# What is asked
Copy out every line of the listing below verbatim, keeping each character and line break unchanged.

--- Begin Excerpted records ---

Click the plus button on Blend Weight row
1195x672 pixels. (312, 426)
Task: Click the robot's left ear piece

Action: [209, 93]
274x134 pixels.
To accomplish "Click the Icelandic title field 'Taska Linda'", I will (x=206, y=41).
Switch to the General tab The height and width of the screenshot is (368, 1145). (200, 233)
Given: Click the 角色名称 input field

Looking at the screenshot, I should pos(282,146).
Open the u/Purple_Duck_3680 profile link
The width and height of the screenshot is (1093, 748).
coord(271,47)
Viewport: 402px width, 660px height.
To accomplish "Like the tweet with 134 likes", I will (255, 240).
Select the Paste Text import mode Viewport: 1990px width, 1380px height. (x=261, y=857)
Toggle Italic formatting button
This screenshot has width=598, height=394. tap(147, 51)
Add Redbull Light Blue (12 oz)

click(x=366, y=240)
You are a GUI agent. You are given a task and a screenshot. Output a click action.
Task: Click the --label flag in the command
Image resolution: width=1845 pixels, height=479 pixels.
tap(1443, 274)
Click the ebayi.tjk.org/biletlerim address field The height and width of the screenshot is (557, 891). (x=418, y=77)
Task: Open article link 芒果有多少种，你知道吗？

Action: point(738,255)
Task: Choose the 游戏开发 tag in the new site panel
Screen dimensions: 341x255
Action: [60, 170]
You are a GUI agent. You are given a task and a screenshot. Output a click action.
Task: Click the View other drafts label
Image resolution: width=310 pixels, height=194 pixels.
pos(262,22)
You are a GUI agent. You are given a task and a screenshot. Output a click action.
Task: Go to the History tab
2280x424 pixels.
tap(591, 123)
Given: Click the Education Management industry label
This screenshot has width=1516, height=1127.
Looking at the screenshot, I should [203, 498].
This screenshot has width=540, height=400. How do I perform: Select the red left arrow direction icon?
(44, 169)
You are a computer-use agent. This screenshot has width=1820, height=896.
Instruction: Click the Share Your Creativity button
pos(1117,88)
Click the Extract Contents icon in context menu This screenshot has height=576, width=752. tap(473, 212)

--- End Excerpted records ---

# Complete output
Click the plus button on Blend Weight row
1195x672 pixels. (312, 426)
Task: Click the robot's left ear piece

Action: [209, 93]
274x134 pixels.
To accomplish "Click the Icelandic title field 'Taska Linda'", I will (x=206, y=41).
Switch to the General tab The height and width of the screenshot is (368, 1145). (200, 233)
Given: Click the 角色名称 input field

Looking at the screenshot, I should pos(282,146).
Open the u/Purple_Duck_3680 profile link
The width and height of the screenshot is (1093, 748).
coord(271,47)
Viewport: 402px width, 660px height.
To accomplish "Like the tweet with 134 likes", I will (255, 240).
Select the Paste Text import mode Viewport: 1990px width, 1380px height. (x=261, y=857)
Toggle Italic formatting button
This screenshot has width=598, height=394. tap(147, 51)
Add Redbull Light Blue (12 oz)

click(x=366, y=240)
You are a GUI agent. You are given a task and a screenshot. Output a click action.
Task: Click the --label flag in the command
Image resolution: width=1845 pixels, height=479 pixels.
tap(1443, 274)
Click the ebayi.tjk.org/biletlerim address field The height and width of the screenshot is (557, 891). (x=418, y=77)
Task: Open article link 芒果有多少种，你知道吗？

Action: point(738,255)
Task: Choose the 游戏开发 tag in the new site panel
Screen dimensions: 341x255
Action: [60, 170]
You are a GUI agent. You are given a task and a screenshot. Output a click action.
Task: Click the View other drafts label
Image resolution: width=310 pixels, height=194 pixels.
pos(262,22)
You are a GUI agent. You are given a task and a screenshot. Output a click action.
Task: Go to the History tab
2280x424 pixels.
tap(591, 123)
Given: Click the Education Management industry label
This screenshot has width=1516, height=1127.
Looking at the screenshot, I should [203, 498].
This screenshot has width=540, height=400. How do I perform: Select the red left arrow direction icon?
(44, 169)
You are a computer-use agent. This screenshot has width=1820, height=896.
Instruction: Click the Share Your Creativity button
pos(1117,88)
Click the Extract Contents icon in context menu This screenshot has height=576, width=752. tap(473, 212)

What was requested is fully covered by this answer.